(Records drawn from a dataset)
━━━━━━━━━━━━━━━━━━━━

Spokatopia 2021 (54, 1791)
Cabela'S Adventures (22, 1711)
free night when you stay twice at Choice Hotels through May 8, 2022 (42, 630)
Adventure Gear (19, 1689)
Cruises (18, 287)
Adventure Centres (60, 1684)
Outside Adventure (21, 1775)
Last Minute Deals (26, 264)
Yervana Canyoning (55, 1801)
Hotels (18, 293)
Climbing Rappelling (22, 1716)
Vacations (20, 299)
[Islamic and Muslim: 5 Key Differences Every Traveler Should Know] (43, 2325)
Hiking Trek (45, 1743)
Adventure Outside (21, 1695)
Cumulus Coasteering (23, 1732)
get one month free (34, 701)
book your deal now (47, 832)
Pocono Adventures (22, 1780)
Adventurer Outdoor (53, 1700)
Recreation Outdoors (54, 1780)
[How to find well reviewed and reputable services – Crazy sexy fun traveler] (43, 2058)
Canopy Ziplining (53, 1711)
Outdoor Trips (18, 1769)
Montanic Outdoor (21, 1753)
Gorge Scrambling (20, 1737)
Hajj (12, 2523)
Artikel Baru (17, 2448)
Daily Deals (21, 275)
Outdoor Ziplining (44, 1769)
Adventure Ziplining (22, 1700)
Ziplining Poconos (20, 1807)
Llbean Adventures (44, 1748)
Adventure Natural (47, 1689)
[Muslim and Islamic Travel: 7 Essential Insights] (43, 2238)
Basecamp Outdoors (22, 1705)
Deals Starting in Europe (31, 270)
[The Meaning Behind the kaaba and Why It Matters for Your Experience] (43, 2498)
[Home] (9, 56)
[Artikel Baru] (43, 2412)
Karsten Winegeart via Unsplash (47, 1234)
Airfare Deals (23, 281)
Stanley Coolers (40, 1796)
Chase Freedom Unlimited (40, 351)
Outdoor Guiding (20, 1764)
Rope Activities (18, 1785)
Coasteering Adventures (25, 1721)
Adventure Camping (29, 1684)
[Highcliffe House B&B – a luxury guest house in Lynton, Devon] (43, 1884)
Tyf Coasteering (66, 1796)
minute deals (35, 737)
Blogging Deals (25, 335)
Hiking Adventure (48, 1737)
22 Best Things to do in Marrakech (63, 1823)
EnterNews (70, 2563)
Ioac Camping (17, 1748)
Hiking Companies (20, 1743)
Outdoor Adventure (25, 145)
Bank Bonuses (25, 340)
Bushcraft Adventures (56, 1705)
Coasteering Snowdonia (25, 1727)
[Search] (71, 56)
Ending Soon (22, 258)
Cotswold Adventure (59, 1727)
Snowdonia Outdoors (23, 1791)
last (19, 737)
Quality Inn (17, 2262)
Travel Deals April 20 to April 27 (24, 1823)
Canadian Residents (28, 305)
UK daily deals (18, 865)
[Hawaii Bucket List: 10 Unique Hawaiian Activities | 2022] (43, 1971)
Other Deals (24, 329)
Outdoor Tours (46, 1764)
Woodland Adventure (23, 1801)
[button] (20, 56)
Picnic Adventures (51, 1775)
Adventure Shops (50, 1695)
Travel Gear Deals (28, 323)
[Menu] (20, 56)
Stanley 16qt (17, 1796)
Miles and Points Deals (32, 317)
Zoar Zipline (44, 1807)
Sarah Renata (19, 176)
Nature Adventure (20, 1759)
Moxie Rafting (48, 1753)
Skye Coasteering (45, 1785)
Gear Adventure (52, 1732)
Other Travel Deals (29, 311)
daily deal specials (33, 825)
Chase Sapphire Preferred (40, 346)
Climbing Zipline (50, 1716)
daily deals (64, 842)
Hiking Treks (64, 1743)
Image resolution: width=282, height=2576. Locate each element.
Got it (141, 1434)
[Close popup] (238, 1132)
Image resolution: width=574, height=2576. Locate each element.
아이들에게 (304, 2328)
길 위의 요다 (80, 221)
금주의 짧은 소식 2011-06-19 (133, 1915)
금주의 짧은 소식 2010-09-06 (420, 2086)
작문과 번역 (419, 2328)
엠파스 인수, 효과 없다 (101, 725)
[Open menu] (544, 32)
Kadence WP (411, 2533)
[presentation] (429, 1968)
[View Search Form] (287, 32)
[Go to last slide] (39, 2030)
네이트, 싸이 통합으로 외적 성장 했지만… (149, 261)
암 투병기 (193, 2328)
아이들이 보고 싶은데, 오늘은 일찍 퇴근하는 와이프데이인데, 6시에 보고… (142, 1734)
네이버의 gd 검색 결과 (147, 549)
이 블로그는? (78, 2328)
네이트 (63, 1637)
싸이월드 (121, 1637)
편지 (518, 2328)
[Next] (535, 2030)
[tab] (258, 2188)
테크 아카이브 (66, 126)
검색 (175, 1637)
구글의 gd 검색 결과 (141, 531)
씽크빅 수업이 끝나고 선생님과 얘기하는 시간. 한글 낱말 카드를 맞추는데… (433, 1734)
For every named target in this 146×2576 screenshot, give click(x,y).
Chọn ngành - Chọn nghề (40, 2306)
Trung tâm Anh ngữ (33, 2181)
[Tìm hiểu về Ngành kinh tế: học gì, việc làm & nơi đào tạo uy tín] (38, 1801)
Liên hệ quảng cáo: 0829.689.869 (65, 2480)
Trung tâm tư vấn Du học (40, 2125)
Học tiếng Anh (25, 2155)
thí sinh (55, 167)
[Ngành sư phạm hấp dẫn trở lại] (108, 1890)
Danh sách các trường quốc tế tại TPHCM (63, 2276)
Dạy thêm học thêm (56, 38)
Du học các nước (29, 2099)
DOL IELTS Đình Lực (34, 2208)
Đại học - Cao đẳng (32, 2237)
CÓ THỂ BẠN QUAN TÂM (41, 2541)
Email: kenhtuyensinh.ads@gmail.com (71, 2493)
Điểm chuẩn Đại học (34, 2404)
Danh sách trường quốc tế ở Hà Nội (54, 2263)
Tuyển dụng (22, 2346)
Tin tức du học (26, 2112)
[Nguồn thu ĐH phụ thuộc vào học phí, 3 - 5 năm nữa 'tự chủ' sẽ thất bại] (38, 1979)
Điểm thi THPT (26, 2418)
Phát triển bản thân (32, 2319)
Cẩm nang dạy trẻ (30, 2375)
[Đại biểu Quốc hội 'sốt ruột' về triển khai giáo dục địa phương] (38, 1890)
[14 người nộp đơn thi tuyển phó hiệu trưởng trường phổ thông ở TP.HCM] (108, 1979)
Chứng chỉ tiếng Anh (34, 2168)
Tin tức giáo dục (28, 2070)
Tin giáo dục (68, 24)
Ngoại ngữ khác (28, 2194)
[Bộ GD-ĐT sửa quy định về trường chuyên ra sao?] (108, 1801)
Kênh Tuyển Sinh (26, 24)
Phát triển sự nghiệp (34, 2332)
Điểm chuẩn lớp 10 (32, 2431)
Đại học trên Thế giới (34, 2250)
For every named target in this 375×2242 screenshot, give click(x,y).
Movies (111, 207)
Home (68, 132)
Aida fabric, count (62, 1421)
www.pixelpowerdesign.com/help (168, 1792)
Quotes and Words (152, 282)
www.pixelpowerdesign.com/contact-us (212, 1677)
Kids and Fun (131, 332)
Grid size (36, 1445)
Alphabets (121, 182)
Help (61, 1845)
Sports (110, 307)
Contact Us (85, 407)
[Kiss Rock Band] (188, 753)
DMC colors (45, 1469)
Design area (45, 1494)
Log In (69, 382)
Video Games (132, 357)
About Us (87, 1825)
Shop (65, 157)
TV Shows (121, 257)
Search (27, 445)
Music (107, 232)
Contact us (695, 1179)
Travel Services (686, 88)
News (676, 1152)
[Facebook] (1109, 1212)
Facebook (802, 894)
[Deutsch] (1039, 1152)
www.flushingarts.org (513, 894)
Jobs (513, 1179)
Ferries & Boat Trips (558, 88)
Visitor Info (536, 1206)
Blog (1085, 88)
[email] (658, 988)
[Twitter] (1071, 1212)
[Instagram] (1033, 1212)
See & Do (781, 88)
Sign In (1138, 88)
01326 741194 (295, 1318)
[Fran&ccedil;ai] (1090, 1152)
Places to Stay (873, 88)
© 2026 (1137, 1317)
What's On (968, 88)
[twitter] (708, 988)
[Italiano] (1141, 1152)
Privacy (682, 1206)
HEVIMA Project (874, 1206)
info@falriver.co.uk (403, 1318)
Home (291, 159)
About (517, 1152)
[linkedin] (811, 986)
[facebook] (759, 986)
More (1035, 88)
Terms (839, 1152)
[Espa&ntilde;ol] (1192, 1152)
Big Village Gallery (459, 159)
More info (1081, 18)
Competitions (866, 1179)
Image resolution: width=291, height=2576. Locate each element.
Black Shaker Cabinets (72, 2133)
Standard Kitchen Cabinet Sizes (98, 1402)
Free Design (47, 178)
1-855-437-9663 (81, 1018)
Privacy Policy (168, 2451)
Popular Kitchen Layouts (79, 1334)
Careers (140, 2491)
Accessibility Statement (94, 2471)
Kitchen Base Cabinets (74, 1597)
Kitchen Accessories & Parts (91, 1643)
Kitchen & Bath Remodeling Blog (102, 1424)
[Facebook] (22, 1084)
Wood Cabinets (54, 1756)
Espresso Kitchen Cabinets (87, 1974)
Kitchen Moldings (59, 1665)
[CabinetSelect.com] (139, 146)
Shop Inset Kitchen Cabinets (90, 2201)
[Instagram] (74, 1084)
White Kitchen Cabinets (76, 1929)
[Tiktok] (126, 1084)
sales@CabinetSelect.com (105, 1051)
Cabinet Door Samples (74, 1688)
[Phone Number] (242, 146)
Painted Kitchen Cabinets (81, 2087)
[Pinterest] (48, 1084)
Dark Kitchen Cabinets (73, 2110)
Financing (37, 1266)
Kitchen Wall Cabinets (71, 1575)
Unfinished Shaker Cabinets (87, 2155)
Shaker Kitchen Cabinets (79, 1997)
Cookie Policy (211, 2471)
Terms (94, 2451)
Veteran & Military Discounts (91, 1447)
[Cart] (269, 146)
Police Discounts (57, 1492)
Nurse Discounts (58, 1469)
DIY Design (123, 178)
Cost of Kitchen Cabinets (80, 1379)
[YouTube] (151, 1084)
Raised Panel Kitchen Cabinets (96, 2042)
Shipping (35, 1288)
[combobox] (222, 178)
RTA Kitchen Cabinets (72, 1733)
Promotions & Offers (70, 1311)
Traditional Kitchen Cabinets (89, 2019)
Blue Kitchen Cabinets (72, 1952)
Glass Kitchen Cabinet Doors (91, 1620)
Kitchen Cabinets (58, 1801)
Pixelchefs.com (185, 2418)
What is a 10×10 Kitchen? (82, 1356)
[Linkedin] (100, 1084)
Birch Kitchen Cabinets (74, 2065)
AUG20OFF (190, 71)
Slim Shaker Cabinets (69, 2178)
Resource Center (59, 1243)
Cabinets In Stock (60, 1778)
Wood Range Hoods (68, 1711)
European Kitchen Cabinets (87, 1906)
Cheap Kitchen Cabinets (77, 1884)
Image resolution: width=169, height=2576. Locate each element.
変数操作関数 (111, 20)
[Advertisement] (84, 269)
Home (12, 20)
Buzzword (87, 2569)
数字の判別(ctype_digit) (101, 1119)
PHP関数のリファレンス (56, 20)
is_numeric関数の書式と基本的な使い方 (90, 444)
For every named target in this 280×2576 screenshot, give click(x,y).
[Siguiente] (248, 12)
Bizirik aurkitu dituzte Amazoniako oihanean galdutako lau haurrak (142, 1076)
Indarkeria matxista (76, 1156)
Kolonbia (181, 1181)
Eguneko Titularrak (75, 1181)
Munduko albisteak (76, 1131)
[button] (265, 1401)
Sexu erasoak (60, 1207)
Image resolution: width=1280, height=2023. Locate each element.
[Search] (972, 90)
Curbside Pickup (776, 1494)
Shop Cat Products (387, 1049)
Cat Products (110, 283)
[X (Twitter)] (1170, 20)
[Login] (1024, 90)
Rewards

━━━━━━━━━━━━━━━━━━━━

EXERCISE OBJECTIVE - Lines to set down from above: the line with "Du học các nước (29, 2099)", the line with "Cẩm nang dạy trẻ (30, 2375)", and every line between, each exactly as written.

ANSWER -
Du học các nước (29, 2099)
DOL IELTS Đình Lực (34, 2208)
Đại học - Cao đẳng (32, 2237)
CÓ THỂ BẠN QUAN TÂM (41, 2541)
Email: kenhtuyensinh.ads@gmail.com (71, 2493)
Điểm chuẩn Đại học (34, 2404)
Danh sách trường quốc tế ở Hà Nội (54, 2263)
Tuyển dụng (22, 2346)
Tin tức du học (26, 2112)
[Nguồn thu ĐH phụ thuộc vào học phí, 3 - 5 năm nữa 'tự chủ' sẽ thất bại] (38, 1979)
Điểm thi THPT (26, 2418)
Phát triển bản thân (32, 2319)
Cẩm nang dạy trẻ (30, 2375)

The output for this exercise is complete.